Health care is going to be rationed he said, but costs will still go up.
Arkansans deserve a senator who'll fight for change, he said. Mark Pryor? He characterized him as a career politician who stood up for Barack Obama and voted with him "90 percent of the time." This was a crowd not warm to Barack Obama. Not diverse racially either.
"Mark Pryor doesn't put Arkansas first," Cotton said.
"Stand for me in this election and I will stand for Arkansas in the U.S. Senate," he said.
UPDATE II: Brian Chilson reports that state Rep. Bruce Westerman will announce his candidacy to succeed Cotton in the 4th District at 10 a.m. Tuesday at the Garland County Courthouse. Lt. Gov. Mark Darr is also expected to run. Several Democrats are also considering the race.
UPDATE III: The Cotton campaign statement:
Dardanelle, Arkansas — Arkansas 4th District Congressman Tom Cotton today announced his candidacy for U.S. Senate.

## Required action
Which people does the excerpt about Tom Cotton's Senate run mention by name?

## Information shown
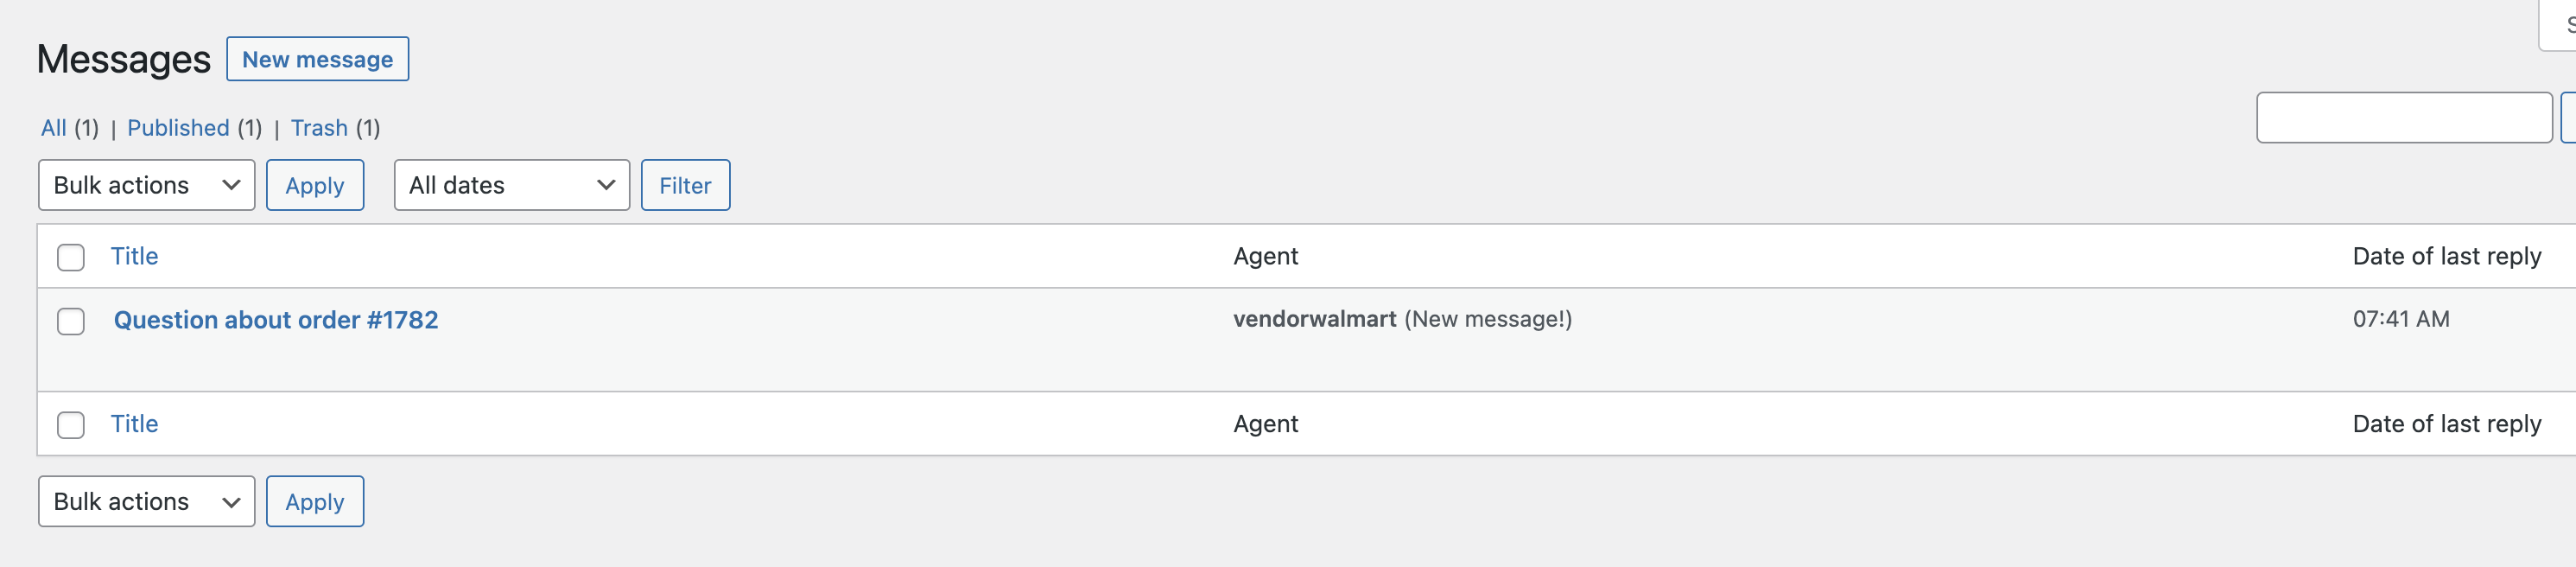Show only Published messages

## Response
Mark Pryor, Barack Obama, Tom Cotton, Brian Chilson, Bruce Westerman, Mark Darr